▸ **本文**:
第39回医療研究全国集会in京都/開業医が日々直面する困難事例を紹介/市民講座「貧困と医療」をテーマに  PDF

第39回医療研究全国集会in京都

開業医が日々直面する困難事例を紹介
市民講座「貧困と医療」をテーマに

 日本医療労働組合連合会、第39回医療研究全国集会実行委員会などの主催により、第39回医療研究全国集会in京都が、6月15日から3日間の日程で開催され、全国から約1300人が参加した。

 開催初日、京都国際会館アネックスホールにおいて、一橋大学名誉教授の渡辺治氏を講師に、「社会保障と税の一体改革でどうなる、日本の医療・介護・社会保障」と題した記念講演を開催。講演会後には、協会が5月に行った韓国医療視察について、協会事務局が「TPP:韓国のFTAで医療はどう変わったか」と題した特別報告を行った。

 2日目には、京都大学を会場に市民講座を開催。「貧困と医療」をテーマに協会の垣田さち子副理事長が講師を務め、約140人の参加者を前に講演した。

 垣田氏は国民皆保険で平均寿命世界一の恩恵を受ける一方、14年連続3万人を超える自殺者、貧困率の上昇、皆保険制度の後退など、国民生活が困難性を増し、健康が阻害される実態が進行している。この具体例として、協会の受診抑制実態調査及び実際に経験した困難事例を紹介した。

▸ **課題と演習**:
1 > 医療研究全国集会についての本文で、全国から参加した人数を答えよ。
2 > 医療研究全国集会についての本文を、最後の文の後から引き継いで書き進めよ。

▸ **提供データ**:

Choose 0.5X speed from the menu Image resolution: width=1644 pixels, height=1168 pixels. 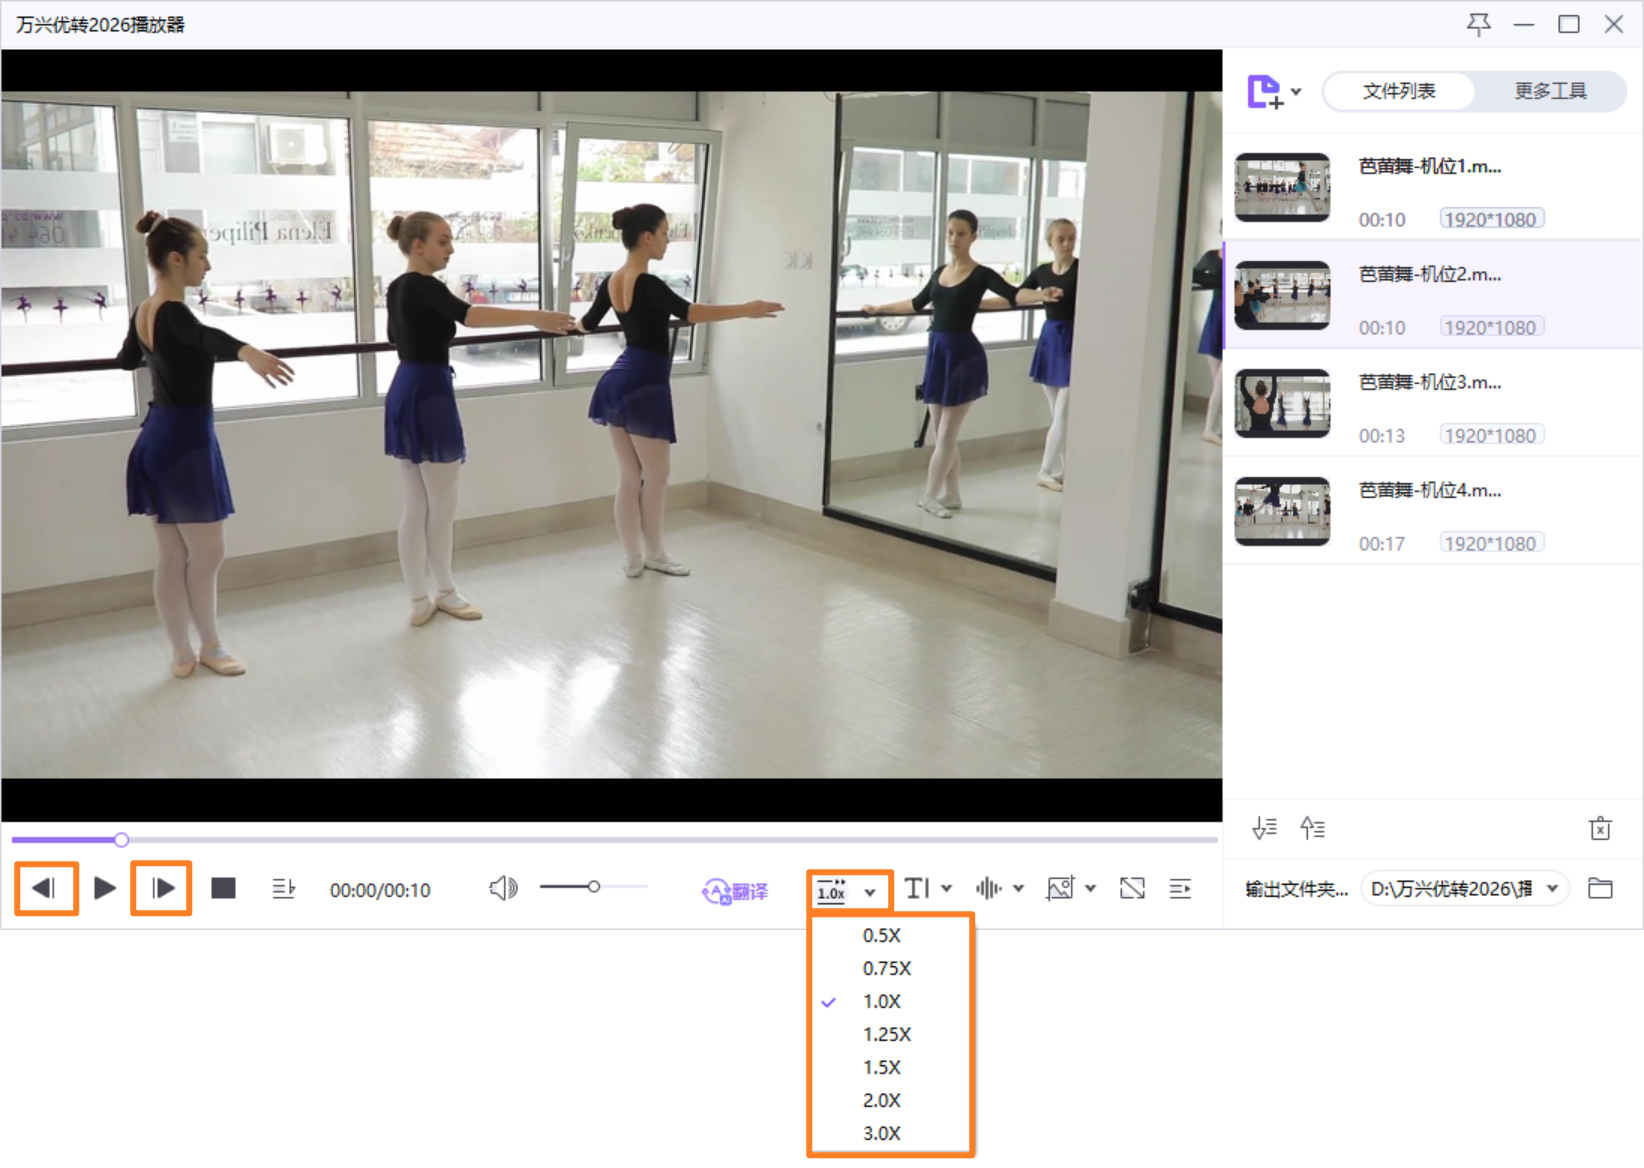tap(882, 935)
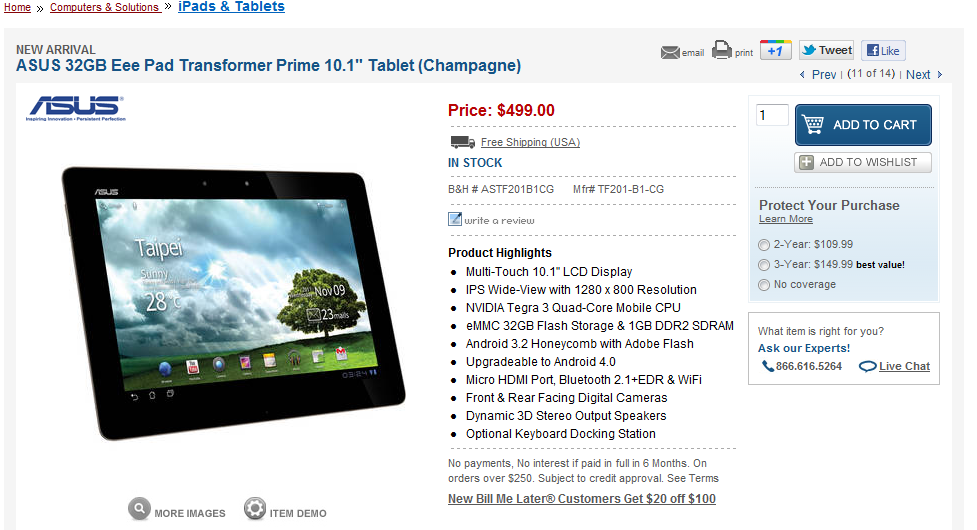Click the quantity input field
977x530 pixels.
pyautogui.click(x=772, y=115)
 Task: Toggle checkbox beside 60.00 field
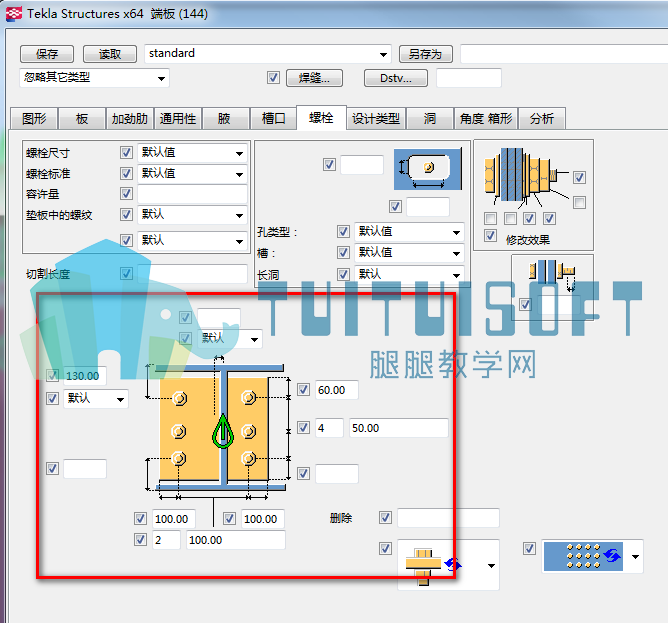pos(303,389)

▸ **課題の解答**:
1 > 約1300人が参加した。

2 >
 調査結果からは、「窓口負担の支払いが困難なため、診療内容の手控えを患者自身が申し出た」61%、「医療機関が配慮して手控えた」47%、「未払い窓口負担を医療機関が被る」17%―など、患者との板挟みで苦心する医療機関の実態を報告(1面参照)。ある患者とのかかわりを報告した困難事例では、介護保険施行以前は行政が解決していたような問題に地域の医療機関が直面しなければならなくなった経緯を紹介した。

 低医療費政策の中で、開業医が献身的に国民皆保険を支えてきたが、それにも限界があり、強い公共で地域を支えねばならない。地域包括ケアという絵の中で、今後どういう制度を作っていくのかが問われると結んだ。

 また、同日の市民講座では、岐阜環境医学研究所所長の松井英介氏を講師とした「原発と医療」、京都橘大学准教授の高山一夫氏を講師とした「TPPと医療」も開催された。